In the book’s foreword, Sandip also mentions that Tagore was dating Tiger Pataudi when she worked for “Nayak.”
“Tiger would come to see the shoots. Sometimes, he came to pick up Rinku-di (Tagore) after pack-up,” he says.
According to Sandip, watching his father at work was great fun, but seeing the captain of the Indian cricket team was an extra attraction for him to go to the sets of “Nayak.”
Sandip also recalls that his father did not want Uttam Kumar to wear make-up when he began shooting.
The first day’s shoot took place in the house of Jit Paul, the patriarch of the Apeejay group, in the posh Alipur area of Kolkata inhabited by the city’s foremost industrialists and businessmen, he says.

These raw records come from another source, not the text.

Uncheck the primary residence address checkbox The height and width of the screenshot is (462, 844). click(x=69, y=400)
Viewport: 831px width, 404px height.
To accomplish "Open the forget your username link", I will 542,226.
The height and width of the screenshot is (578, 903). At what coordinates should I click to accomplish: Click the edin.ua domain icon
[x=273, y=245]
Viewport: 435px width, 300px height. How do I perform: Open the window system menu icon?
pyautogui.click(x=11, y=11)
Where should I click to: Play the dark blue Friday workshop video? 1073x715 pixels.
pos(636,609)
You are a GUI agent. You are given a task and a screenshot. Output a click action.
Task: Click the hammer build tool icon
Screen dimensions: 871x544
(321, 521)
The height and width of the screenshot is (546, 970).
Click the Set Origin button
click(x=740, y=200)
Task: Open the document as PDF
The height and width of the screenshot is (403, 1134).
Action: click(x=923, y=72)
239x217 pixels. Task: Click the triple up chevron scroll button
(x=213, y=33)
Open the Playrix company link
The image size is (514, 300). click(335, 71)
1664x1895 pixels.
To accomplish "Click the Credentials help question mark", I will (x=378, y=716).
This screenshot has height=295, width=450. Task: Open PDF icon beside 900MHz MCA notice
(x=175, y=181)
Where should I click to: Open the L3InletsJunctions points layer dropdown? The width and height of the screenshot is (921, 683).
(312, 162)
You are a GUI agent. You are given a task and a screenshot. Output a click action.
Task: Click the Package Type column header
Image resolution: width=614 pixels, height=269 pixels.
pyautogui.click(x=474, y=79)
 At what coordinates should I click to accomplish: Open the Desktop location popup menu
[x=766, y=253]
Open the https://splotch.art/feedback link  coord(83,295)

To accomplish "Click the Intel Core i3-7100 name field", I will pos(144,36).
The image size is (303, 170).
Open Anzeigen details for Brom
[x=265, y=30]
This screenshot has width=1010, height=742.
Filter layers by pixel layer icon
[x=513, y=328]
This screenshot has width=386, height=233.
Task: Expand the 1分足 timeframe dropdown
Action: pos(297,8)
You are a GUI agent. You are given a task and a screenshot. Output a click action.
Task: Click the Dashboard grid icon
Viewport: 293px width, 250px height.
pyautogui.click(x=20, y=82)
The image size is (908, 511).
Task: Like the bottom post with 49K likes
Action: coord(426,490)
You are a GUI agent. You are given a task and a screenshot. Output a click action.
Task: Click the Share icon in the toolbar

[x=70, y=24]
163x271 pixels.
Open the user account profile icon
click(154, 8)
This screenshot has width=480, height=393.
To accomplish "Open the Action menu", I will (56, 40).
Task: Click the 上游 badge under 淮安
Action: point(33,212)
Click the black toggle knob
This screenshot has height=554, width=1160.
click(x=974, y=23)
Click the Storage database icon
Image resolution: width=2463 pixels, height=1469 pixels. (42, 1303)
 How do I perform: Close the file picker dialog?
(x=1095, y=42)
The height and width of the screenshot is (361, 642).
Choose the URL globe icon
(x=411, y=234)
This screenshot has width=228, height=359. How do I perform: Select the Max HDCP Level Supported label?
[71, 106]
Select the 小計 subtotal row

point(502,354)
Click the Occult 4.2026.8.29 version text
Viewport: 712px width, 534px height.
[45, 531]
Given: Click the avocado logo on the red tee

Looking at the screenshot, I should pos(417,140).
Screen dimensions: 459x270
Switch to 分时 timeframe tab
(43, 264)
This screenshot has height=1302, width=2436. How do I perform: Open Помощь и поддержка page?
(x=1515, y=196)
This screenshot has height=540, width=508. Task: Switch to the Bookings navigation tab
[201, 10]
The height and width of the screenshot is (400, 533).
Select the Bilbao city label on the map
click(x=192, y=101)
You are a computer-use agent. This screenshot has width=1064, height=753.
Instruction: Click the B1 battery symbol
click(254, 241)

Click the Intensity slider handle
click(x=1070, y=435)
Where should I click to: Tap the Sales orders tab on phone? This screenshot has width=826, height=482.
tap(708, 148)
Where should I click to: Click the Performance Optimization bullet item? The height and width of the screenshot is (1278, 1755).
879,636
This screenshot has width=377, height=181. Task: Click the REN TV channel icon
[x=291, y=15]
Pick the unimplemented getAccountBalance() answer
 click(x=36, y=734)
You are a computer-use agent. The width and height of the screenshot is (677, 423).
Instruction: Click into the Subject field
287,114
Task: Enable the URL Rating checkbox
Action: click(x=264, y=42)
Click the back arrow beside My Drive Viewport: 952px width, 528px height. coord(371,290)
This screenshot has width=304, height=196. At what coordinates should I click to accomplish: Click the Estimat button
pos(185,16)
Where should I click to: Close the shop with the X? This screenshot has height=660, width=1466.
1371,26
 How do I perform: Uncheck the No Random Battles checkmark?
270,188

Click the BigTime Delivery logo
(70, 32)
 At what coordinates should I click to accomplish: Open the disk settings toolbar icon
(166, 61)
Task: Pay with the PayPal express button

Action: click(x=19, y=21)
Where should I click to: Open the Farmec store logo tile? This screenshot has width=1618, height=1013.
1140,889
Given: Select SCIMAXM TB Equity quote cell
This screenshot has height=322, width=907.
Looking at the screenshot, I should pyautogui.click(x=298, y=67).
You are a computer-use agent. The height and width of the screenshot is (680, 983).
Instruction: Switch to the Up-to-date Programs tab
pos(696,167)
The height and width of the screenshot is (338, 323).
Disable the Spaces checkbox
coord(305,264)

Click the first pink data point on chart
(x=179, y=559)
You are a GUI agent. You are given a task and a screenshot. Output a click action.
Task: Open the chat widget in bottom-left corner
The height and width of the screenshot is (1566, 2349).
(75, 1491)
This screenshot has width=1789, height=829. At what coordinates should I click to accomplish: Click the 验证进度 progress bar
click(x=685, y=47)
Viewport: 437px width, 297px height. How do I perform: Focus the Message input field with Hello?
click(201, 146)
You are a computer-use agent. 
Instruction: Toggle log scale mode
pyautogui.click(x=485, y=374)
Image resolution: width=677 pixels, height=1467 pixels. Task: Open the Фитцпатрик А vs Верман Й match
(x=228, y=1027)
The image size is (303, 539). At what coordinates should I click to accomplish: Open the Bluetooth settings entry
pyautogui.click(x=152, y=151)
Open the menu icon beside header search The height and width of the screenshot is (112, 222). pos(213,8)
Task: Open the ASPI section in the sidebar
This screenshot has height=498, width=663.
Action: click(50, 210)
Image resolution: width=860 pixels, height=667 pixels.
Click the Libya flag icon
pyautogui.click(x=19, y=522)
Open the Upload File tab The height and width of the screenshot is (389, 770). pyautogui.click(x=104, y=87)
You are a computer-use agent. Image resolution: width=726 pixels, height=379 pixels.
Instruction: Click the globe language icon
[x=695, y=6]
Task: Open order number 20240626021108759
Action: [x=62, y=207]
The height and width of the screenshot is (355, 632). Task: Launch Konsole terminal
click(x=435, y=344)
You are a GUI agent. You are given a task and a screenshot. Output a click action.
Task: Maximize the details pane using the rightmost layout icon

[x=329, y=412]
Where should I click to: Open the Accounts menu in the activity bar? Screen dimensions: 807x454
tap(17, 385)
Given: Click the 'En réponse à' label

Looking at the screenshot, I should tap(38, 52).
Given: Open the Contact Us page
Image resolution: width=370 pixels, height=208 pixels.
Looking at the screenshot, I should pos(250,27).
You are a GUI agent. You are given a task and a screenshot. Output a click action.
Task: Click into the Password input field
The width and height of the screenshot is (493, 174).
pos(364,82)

“Uttam Kumar was visibly upset. He must have been worried about how he would look on screen without any make-up on as he still had the pockmarks on his face caused by chickenpox he had recently suffered from,” he writes.
But Ray reassured him, saying he would give him some make-up during the later stages of shooting.
Based on Ray’s own screenplay, “Nayak” is a nuanced portrait of the life of a cinema superstar that is as powerful today as it was 50 years ago.
Matinee idol Arindam Mukherjee (Uttam Kumar) is on his way from Calcutta to Delhi to receive a national award. In the restaurant car of the train, he encounters Aditi Sengupta (Tagore), who edits ‘Adhunika,’ a magazine for modern women.
Aditi is not star-struck like her co-passengers, but decides to interview Arindam to gain more subscribers for her magazine.
During the conversation, which unfolds over the next twenty-four hours, Arindam slowly sheds his carefully put together image of glamor and easy living, revealing his insecurities, fears and haunting regrets, and a phantasmagoria of old relationships, severed friendships and betrayals engulfs him.
Aditi too lets her guard down and changes from the cold journalist to a confidant and friend of the hero.